What Is the Treatment for Antiphospholipid Syndrome-Caused Miscarriage?

  • Medical Editor: William C. Shiel Jr., MD, FACP, FACR
    William C. Shiel Jr., MD, FACP, FACR

    William C. Shiel Jr., MD, FACP, FACR

    Dr. Shiel received a Bachelor of Science degree with honors from the University of Notre Dame. There he was involved in research in radiation biology and received the Huisking Scholarship. After graduating from St. Louis University School of Medicine, he completed his Internal Medicine residency and Rheumatology fellowship at the University of California, Irvine. He is board-certified in Internal Medicine and Rheumatology.

Ask the experts

I have been diagnosed with the APS Syndrome. I have lost two babies due to this, one at 31 weeks, and the other at 22 weeks. I had a successful pregnancy outcome between the two losses, but it was only a miracle. That baby was taken at 34 weeks. My question is this, only after my second loss was I diagnosed, so I am now on heparin and baby aspirin, what are the numbers of success rates with this treatment against the antibodies?

Doctor's Response

This is an evolving area of medicine. Your current treatment is up to date. Here is a study of this very subject with the full abstract and statistics:

BMJ 1997 Jan 25;314(7076):253-257

Randomized controlled trial of aspirin and aspirin plus heparin in pregnant women with recurrent miscarriage associated with phospholipid antibodies.

Rai R, Cohen H, Dave M, Regan L

Objective: To determine whether treatment with low dose aspirin and heparin leads to a higher rate of live births than that achieved with low dose aspirin alone in women with a history of recurrent miscarriage associated with phospholipid antibodies (or antiphospholipid antibodies), lupus anticoagulant, and cardiolipin antibodies (or anticardiolipin antibodies). 

Design: Randomized controlled trial. Setting: Specialist clinic for recurrent miscarriages. Subjects: 90 women (median age 33 (range 22-43)) with a history of recurrent miscarriage (median number 4 (range 3-15)) and persistently positive results for phospholipid antibodies. 

Intervention: Either low dose aspirin (75 mg daily) or low dose aspirin and 5000 U of unfractionated heparin subcutaneously 12 hourly. All women started treatment with low dose aspirin when they had a positive urine pregnancy test. Women were randomly allocated an intervention when fetal heart activity was seen on ultrasonography. Treatment was stopped at the time of miscarriage or at 34 weeks' gestation. 

Main Outcome Measures: Rate of live births with the two treatments. 

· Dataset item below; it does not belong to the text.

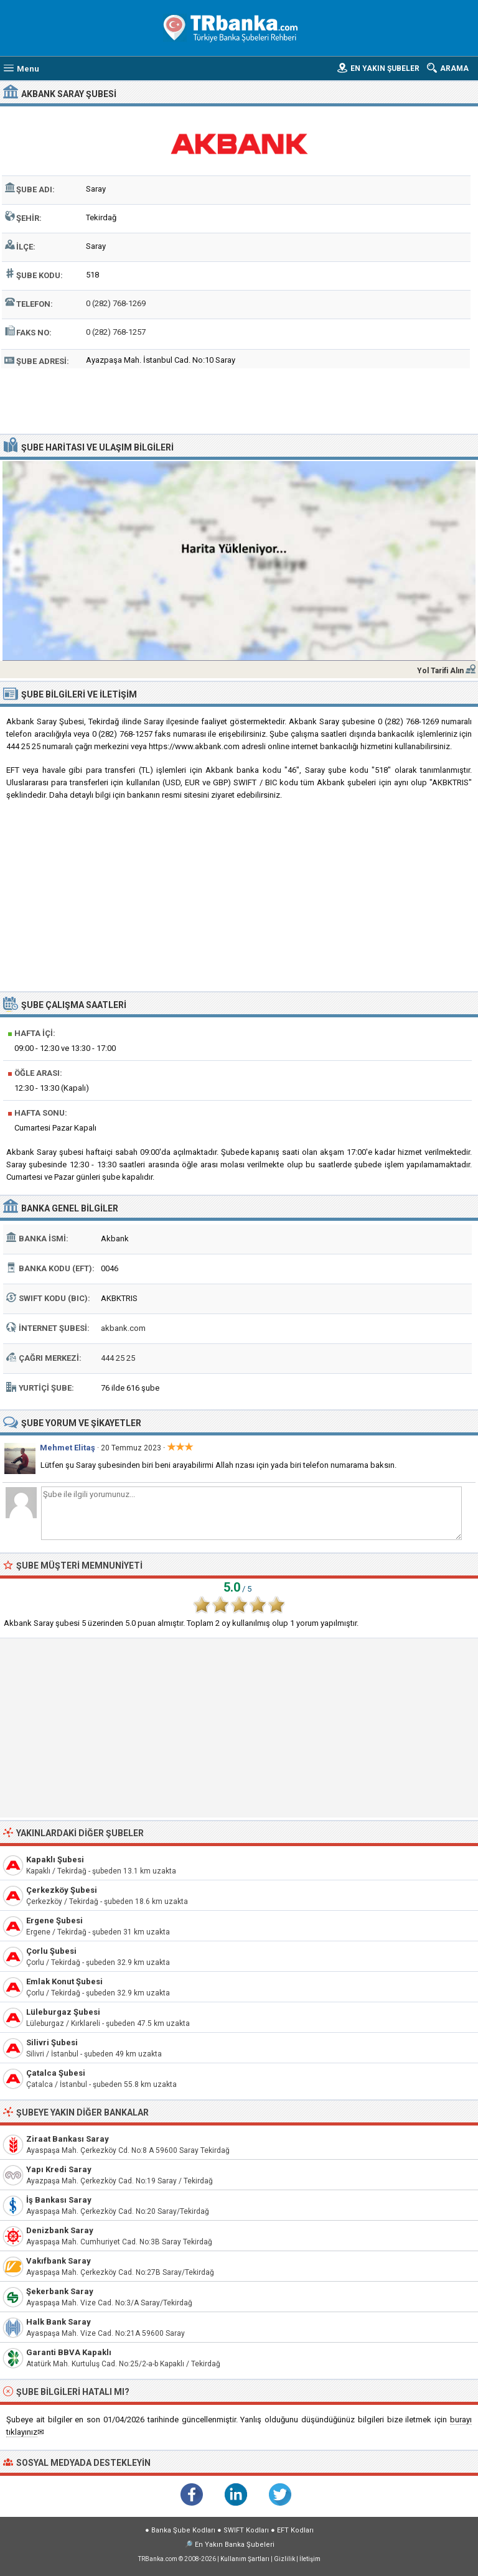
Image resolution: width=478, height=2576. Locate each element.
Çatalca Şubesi (55, 2073)
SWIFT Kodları (246, 2530)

Results: There was no significant difference in the two groups in age or the number and gestation of previous miscarriages. The rate of live births with low dose aspirin and heparin was 71% (32/45 pregnancies) and 42% (19/45 pregnancies) with low dose aspirin alone (odds ratio 3.37 (95% confidence interval 1.40 to 8.10)). More than 90% of miscarriages occurred in the first trimester. There was no difference in outcome between the two treatments in pregnancies that advanced beyond 13 weeks' gestation. Twelve of the 51 successful pregnancies (24%) were delivered before 37 weeks' gestation. Women randomly allocated aspirin and heparin had a median decrease in lumbar spine bone density of 5.4% (range -8.6% to 1.7%). Conclusion: Treatment with aspirin and heparin leads to a significantly higher rate of live births in women with a history of recurrent miscarriage associated with phospholipid antibodies than that achieved with aspirin alone.